Ce que prévoit la loi
Récemment encore, les douaniers du port d’Alger ont mis au jour un important réseau spécialisé dans la contrefaçon. La société nationale BCR a été ciblée par ces trafiquants dont la manœuvre consistait à importer, à partir de Chine, des produits d’imitation frappés de la marque BCR, avant d’être frauduleusement introduits sur le marché domestique et dilués dans les circuits commerciaux. Devant cette situation préoccupante, l’État a procédé à une révision de la réglementation en la matière.

L’ordonnance N° 03-06 du 29 juillet relative aux marques vient pour... tenter de mettre de l’ordre dans ce domaine. Cette ordonnance a pour objet de définir les modalités de protection des marques. Le titulaire d’une marque doit procéder à un enregistrement qui lui conférera le droit de propriété sur les produits et services qu’il a désignés. Cela étant, cet enregistrement ne donne pas au titulaire de la marque le droit d’interdire à un tiers l’usage commercial de bonne foi. Il s’agit en fait de l’utilisation du nom du propriétaire, de son adresse, de son pseudonyme, des indications exactes relatives à l’espèce, à la qualité, à la destination, à la valeur, au lieu d’origine... Le-non-respect de ces dispositions constitue, selon l’ordonnance, un délit de contrefaçon de la marque enregistrée. Ainsi, tout acte portant atteinte aux droits exclusifs sur la marque accompli par des tiers en violation des droits du titulaire (de la marque) est qualifié de délit de contrefaçon.

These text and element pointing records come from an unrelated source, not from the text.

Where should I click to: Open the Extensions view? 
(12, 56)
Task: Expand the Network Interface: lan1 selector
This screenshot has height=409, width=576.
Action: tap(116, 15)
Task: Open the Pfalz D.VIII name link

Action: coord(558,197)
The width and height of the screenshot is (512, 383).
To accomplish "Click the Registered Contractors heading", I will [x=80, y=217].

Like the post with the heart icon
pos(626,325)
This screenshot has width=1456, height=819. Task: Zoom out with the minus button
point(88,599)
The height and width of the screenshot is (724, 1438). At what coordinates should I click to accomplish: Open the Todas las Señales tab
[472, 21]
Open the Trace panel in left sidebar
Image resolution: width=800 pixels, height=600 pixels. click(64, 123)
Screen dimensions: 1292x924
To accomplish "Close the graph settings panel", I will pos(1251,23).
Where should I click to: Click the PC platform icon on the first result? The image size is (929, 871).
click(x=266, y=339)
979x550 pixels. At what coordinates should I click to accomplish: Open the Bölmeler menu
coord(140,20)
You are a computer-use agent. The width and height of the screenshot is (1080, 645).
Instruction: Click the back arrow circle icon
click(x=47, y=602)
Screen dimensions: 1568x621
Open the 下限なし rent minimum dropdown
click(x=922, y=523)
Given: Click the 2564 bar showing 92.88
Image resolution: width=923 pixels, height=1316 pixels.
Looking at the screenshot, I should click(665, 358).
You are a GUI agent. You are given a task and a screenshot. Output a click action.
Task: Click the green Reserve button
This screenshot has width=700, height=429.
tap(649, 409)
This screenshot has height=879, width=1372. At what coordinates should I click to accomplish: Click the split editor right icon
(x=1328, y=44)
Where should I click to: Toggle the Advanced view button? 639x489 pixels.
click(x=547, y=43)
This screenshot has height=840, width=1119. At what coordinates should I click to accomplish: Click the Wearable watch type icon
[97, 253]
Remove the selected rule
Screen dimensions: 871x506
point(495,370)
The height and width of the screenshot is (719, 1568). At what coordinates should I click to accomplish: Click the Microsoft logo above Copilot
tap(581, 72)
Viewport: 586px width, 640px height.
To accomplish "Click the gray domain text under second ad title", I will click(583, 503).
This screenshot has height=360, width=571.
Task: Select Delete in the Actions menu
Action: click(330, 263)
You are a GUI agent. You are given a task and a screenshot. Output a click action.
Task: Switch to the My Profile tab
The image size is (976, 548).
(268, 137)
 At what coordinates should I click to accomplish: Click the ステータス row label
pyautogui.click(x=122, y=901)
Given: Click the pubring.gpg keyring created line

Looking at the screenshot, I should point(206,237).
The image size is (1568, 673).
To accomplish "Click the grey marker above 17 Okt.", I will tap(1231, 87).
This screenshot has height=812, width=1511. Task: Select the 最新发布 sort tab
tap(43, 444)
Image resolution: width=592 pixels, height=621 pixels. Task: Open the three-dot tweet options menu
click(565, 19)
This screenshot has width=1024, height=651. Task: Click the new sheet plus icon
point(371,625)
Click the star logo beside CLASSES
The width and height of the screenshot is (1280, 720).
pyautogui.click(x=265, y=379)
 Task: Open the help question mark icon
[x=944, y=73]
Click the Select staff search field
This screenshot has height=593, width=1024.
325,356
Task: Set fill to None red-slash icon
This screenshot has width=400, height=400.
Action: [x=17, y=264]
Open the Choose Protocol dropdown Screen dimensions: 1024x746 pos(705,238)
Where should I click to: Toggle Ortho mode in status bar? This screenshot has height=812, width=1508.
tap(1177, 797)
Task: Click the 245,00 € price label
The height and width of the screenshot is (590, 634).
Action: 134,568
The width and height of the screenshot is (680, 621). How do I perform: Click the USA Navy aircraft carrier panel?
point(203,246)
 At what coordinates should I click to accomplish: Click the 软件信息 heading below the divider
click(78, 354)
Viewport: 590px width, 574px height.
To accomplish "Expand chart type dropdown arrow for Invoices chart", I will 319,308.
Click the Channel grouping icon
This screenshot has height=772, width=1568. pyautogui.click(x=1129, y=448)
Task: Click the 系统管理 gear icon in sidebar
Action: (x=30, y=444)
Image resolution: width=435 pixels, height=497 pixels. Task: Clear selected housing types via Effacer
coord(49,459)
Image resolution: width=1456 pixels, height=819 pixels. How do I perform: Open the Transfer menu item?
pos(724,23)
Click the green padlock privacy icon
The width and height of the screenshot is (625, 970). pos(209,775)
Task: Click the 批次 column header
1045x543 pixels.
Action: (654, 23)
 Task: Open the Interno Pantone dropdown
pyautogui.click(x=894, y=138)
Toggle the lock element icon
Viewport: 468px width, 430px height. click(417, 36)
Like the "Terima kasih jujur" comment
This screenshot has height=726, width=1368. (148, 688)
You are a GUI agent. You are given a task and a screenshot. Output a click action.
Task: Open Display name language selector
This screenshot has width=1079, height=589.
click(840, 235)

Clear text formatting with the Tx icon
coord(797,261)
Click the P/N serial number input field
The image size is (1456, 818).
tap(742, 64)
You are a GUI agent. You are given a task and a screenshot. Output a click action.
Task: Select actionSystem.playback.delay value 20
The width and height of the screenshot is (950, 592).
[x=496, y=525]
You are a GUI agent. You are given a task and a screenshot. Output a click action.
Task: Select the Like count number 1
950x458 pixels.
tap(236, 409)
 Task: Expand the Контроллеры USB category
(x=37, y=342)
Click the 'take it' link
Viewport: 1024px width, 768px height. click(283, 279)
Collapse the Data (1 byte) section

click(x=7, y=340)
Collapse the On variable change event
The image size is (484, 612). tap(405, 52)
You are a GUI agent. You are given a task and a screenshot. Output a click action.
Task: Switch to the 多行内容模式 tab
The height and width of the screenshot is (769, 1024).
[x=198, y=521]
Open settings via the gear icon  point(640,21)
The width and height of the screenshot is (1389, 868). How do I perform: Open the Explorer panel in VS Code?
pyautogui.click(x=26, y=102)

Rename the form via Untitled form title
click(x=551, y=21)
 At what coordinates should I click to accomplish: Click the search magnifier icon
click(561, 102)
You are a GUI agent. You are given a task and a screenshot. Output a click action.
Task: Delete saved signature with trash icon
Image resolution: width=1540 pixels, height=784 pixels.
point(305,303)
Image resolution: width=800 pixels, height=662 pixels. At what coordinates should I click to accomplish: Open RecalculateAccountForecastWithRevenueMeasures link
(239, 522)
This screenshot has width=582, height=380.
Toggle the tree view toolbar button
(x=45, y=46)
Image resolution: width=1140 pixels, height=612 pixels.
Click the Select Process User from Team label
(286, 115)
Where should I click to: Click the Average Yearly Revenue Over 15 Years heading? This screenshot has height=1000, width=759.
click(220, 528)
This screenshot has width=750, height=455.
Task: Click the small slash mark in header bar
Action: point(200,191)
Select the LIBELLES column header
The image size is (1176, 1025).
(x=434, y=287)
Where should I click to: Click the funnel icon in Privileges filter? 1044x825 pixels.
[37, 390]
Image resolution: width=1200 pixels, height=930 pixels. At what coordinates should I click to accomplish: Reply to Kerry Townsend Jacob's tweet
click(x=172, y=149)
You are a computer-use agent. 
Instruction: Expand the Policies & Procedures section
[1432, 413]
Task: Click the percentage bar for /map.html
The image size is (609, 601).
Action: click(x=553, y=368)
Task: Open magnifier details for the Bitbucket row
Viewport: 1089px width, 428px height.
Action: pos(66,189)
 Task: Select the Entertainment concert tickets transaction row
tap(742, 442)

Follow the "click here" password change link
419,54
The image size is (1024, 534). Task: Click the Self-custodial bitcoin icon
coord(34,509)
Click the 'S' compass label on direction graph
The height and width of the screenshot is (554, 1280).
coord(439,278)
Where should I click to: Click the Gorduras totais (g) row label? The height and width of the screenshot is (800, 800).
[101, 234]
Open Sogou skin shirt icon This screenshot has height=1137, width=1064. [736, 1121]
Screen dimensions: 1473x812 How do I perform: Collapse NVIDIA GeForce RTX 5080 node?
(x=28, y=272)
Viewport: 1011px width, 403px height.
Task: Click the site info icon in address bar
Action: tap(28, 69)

Dans ce cas, le titulaire de l’enregistrement de la marque a le droit d’intenter une action judiciaire contre toute personne qui a commis ou qui commet une contrefaçon sur cette marque. Il jouit en outre, du même droit à l’encontre de toute personne qui a accompli ou qui accomplit des actes qui rendent vraisemblable qu’une contrefaçon sera commise. Le texte stipule aussi que lorsque le titulaire de l’enregistrement de la marque prouve qu’une contrefaçon a été ou est commise, la juridiction compétente accorde des réparations civiles, ordonne l’arrêt des actes de contrefaçon ou subordonne cette poursuite à la constitution de garanties destinées à assurer l’indemnisation du propriétaire de la marque ou du bénéficiaire d’un droit exclusif d’exploitation. Reste son application pour que soit préservée une règle fondamentale du commerce : la loyauté dans les pratiques marchandes.